(CN) – A Georgia hospital did not discriminate against a supervisor it demoted for allegedly badgering an openly gay nurse, telling the woman she lived “in sin,” a federal judge ruled.
U.S. District Judge Hugh Lawson in Valdosta, Ga., said he disagreed with Pamela Hall’s claim that the Tift County Hospital Authority and two directors “punished her for following a brand of Christianity they found unacceptable.”
Hall sued the Tift Regional Medical Center operator and two directors in 2012, claiming she was demoted after passing Amanda Dix a Christian-themed pamphlet and email on homosexuality.
Hall was hired by the hospital in 2006, and worked as a charge nurse and a relief nursing supervisor.
She met Dix, a staff nurse, in 2006, and the pair “were social friends and their families even vacationed together,” according to the ruling.
But in 2009, their relationship soured after Hall accused Dix of having an affair with her husband.
Dix then revealed to Hall that she was a lesbian. Hall told Dix that she could not be a part of Dix’s lifestyle. They talked about trying to rekindle their friendship, but the damage had been done.

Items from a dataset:
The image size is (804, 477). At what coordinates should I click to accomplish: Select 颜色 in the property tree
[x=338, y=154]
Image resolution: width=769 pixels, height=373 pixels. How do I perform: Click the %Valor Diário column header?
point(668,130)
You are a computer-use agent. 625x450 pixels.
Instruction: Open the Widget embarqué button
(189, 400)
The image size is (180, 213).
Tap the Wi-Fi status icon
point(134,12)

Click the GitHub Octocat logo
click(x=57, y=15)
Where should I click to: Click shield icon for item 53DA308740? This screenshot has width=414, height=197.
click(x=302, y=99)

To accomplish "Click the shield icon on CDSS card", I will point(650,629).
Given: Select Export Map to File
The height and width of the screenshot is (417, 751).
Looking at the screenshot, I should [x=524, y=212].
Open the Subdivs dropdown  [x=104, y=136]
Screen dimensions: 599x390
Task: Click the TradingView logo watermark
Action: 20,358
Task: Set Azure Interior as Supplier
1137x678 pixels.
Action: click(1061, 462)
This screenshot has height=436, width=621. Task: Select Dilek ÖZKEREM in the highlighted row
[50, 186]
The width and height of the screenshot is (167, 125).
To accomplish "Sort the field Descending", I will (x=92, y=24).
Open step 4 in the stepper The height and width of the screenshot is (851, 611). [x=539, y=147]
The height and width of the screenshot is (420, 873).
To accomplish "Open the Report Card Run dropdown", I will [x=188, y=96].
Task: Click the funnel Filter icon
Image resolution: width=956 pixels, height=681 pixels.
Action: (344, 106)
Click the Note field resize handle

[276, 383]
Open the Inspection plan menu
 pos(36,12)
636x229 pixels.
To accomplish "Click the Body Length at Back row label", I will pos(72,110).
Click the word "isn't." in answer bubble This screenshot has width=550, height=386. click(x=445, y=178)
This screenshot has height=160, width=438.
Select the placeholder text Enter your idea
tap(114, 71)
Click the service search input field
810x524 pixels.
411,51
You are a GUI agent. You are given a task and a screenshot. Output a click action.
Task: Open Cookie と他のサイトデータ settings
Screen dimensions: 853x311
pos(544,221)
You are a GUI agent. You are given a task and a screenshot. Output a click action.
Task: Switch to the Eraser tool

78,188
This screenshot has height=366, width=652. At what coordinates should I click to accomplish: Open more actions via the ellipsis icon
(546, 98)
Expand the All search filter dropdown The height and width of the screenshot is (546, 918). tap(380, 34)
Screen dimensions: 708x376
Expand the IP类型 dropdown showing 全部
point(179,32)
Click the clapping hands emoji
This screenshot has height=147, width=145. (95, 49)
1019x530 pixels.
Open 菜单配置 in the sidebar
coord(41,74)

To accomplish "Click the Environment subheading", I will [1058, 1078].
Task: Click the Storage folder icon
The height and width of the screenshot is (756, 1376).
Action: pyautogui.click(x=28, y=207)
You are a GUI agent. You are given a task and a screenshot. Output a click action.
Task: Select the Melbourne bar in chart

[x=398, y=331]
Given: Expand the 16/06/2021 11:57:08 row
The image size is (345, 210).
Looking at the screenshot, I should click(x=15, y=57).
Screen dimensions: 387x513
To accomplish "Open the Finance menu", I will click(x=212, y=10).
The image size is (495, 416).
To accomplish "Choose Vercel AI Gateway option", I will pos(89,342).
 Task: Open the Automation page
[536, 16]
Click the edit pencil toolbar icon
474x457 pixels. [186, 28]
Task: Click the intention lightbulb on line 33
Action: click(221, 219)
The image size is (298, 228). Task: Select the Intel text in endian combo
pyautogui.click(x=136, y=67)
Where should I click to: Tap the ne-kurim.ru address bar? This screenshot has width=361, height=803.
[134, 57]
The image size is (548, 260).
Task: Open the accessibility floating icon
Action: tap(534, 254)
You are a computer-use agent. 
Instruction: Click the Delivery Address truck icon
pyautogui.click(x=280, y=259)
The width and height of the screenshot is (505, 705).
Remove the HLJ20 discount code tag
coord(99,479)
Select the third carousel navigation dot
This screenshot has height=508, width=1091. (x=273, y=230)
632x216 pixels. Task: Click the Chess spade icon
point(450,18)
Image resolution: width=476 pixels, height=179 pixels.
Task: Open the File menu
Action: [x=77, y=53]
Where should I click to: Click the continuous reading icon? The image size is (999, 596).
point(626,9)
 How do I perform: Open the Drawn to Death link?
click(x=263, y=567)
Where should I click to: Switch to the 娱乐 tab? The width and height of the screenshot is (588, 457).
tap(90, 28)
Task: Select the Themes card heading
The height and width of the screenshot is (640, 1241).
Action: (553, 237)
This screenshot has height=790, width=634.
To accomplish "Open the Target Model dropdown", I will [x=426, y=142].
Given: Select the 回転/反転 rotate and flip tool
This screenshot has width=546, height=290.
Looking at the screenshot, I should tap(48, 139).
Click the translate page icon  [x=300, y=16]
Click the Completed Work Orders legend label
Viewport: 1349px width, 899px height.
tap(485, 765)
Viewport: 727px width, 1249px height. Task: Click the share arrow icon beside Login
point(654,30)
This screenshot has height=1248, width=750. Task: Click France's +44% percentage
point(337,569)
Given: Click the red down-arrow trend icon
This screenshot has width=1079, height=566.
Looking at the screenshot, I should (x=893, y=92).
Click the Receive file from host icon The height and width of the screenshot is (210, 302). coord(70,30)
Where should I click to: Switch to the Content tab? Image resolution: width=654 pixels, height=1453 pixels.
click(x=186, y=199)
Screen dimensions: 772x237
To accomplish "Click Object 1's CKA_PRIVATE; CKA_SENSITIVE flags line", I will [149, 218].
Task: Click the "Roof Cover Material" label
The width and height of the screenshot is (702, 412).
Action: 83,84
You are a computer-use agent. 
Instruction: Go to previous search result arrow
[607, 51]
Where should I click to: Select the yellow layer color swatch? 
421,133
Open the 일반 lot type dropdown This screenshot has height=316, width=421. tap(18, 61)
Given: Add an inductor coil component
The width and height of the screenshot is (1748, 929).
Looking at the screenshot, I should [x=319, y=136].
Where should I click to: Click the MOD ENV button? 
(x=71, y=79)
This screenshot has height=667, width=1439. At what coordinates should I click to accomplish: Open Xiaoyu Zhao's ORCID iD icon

### [Exercise]
Set down the part of the article about the hospital supervisor's lawsuit starting with "U.S. District Judge" and going on through "email on homosexuality.", word for word. Rely only on the article about the hospital supervisor's lawsuit, not on the entries.

### [Result of this task]
U.S. District Judge Hugh Lawson in Valdosta, Ga., said he disagreed with Pamela Hall’s claim that the Tift County Hospital Authority and two directors “punished her for following a brand of Christianity they found unacceptable.”
Hall sued the Tift Regional Medical Center operator and two directors in 2012, claiming she was demoted after passing Amanda Dix a Christian-themed pamphlet and email on homosexuality.